# PROBLEM DETAILS:
Exactly as written, output each of the lines below, with no images.

# RECORDS PROVIDED:
________________________________________

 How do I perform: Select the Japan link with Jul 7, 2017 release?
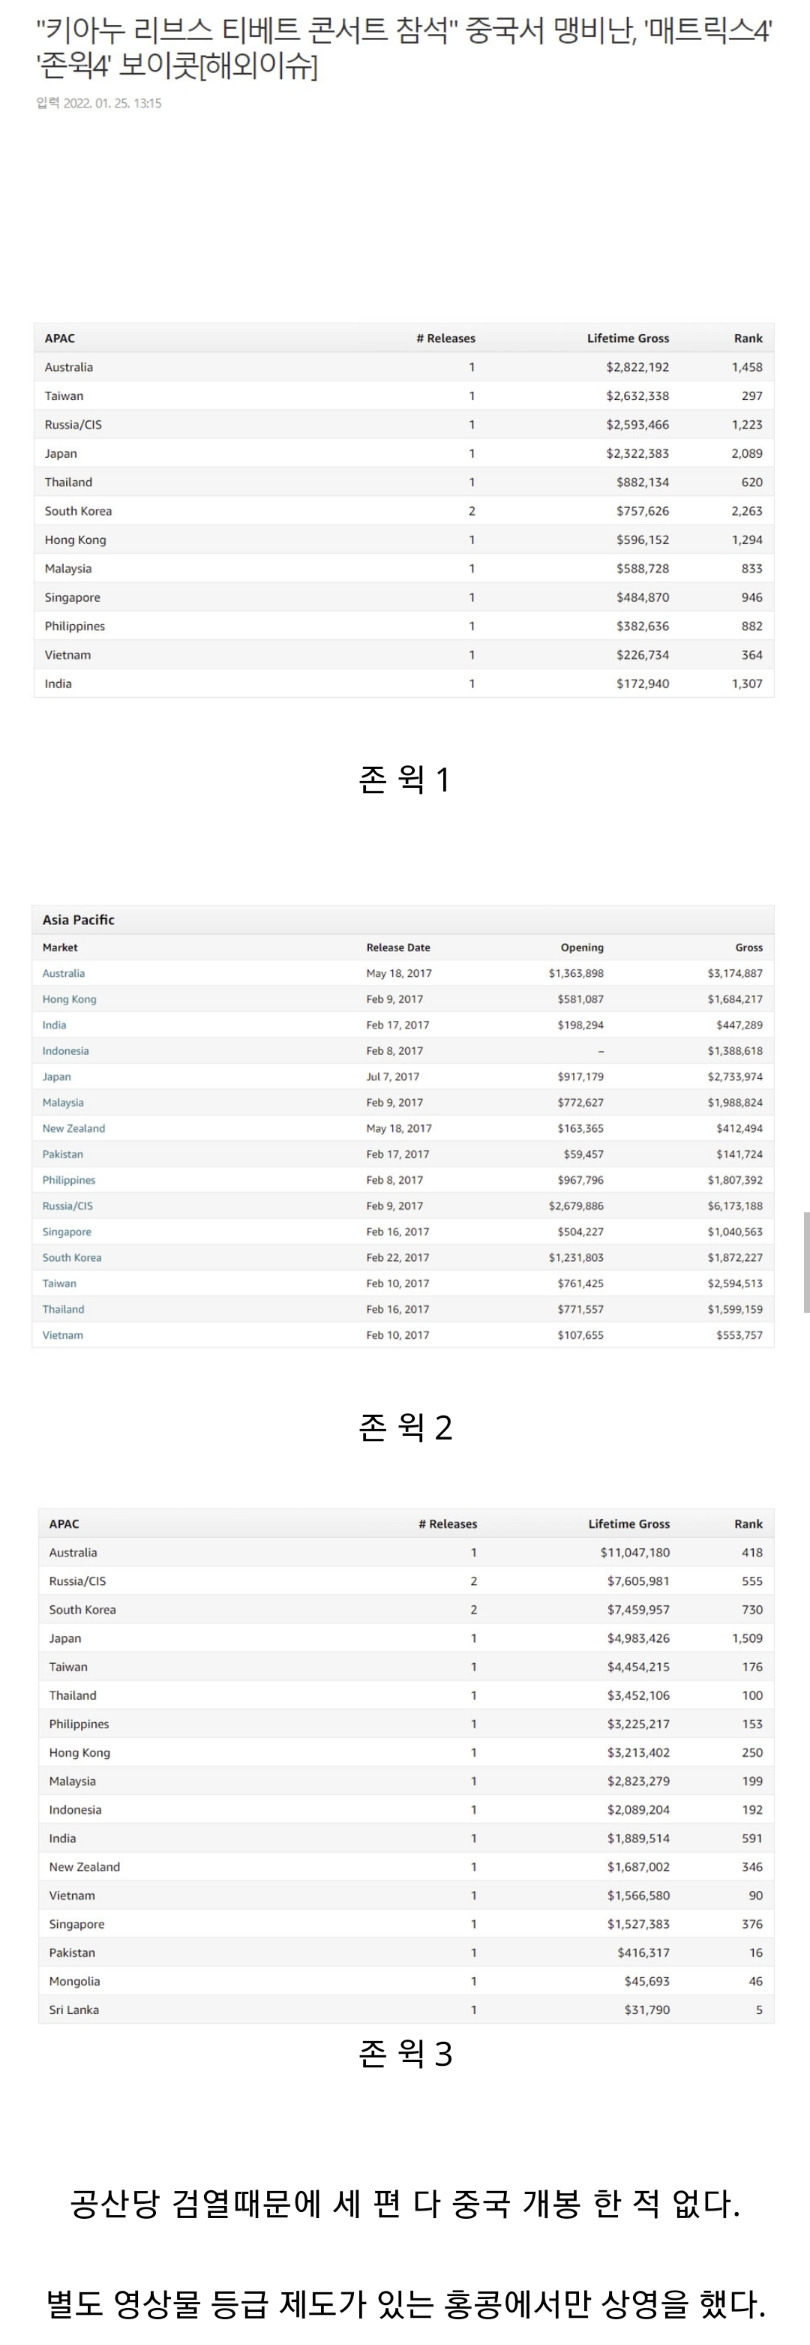56,1077
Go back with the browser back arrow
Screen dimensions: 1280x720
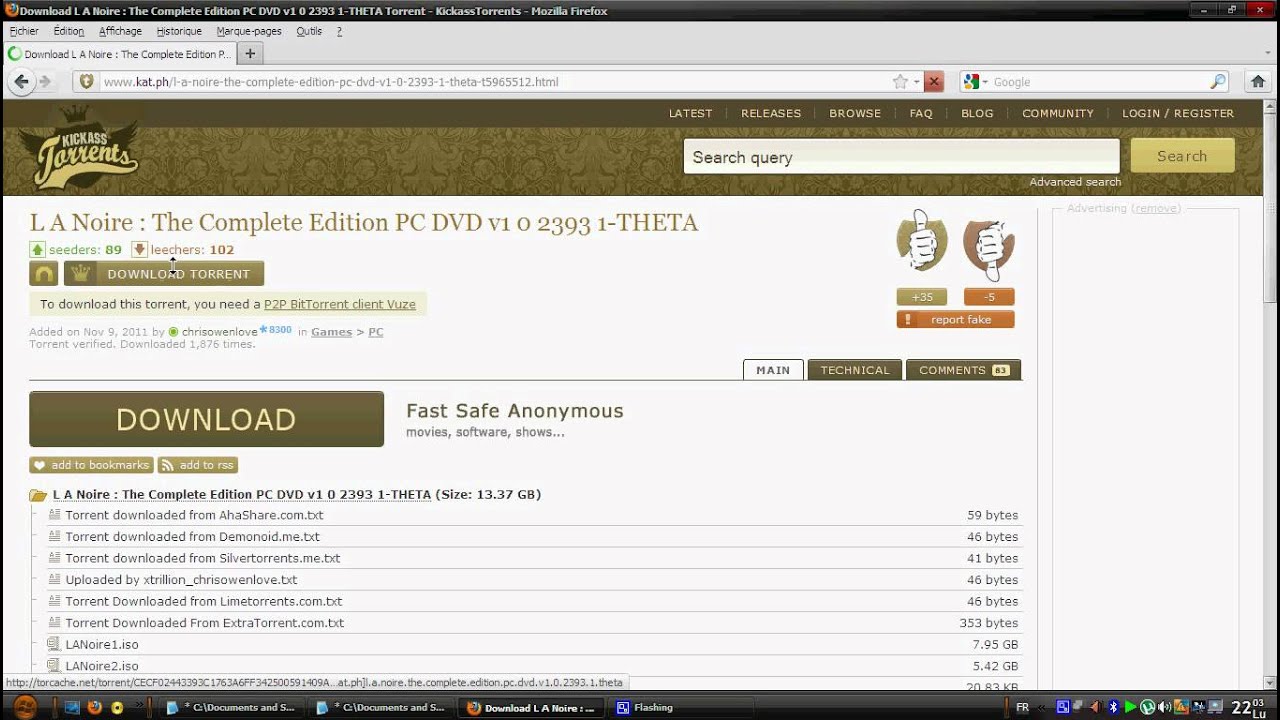pos(22,82)
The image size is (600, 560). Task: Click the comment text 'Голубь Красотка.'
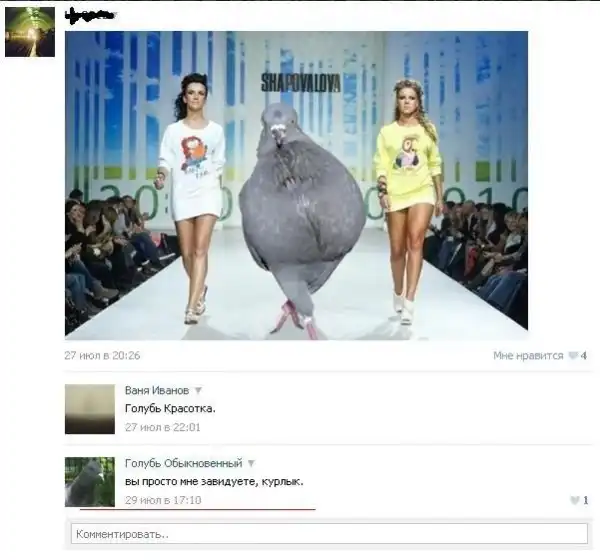point(169,409)
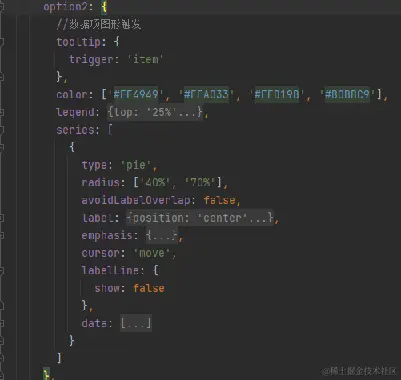Click the gutter fold marker beside the label line
401x380 pixels.
click(1, 218)
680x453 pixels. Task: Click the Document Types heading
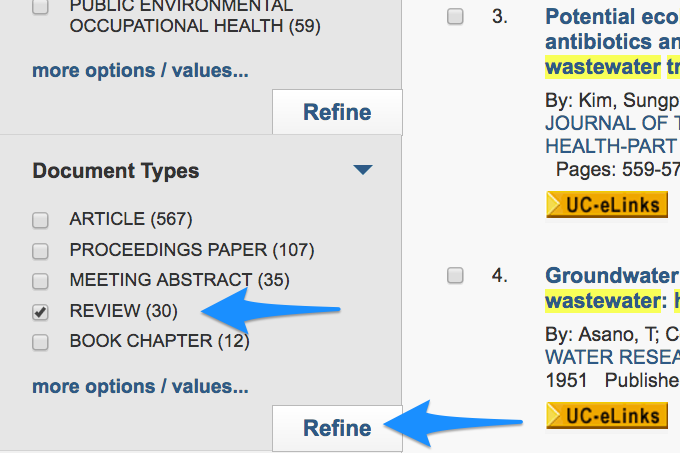click(x=116, y=170)
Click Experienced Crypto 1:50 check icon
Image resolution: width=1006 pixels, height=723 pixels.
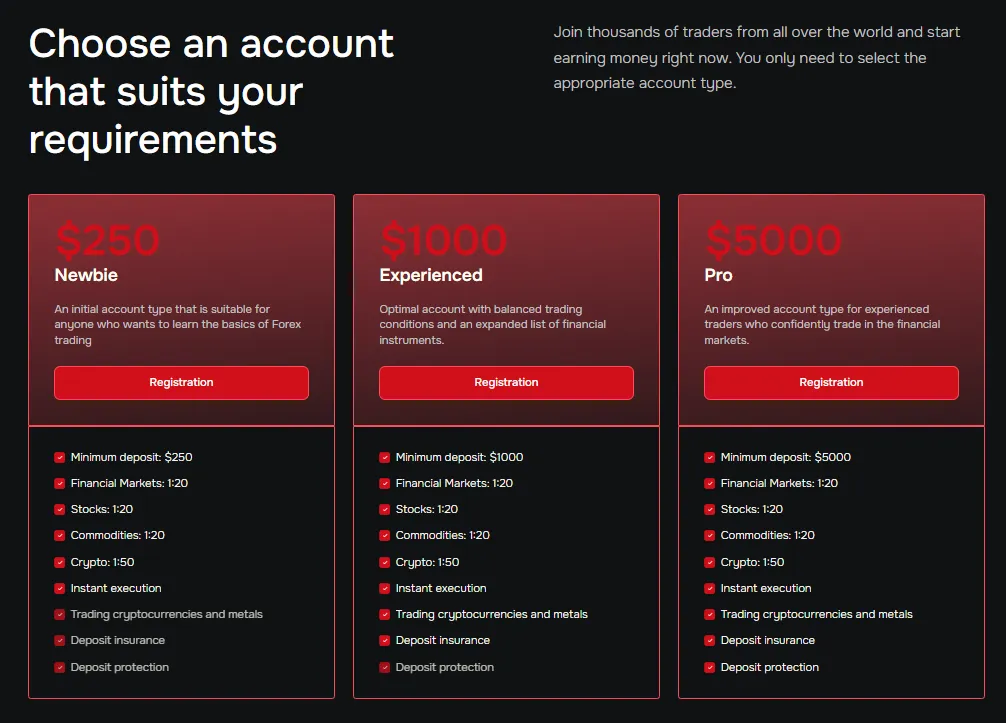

________________________________________

# ANSWER FOR THE TASK:
 How do I perform: Select the Japan link with Jul 7, 2017 release?
56,1077
Go back with the browser back arrow
Screen dimensions: 1280x720
pos(22,82)
The image size is (600, 560). Task: Click the comment text 'Голубь Красотка.'
point(169,409)
Click the gutter fold marker beside the label line
401x380 pixels.
click(1, 218)
680x453 pixels. Task: Click the Document Types heading
click(x=116, y=170)
Click Experienced Crypto 1:50 check icon
Image resolution: width=1006 pixels, height=723 pixels.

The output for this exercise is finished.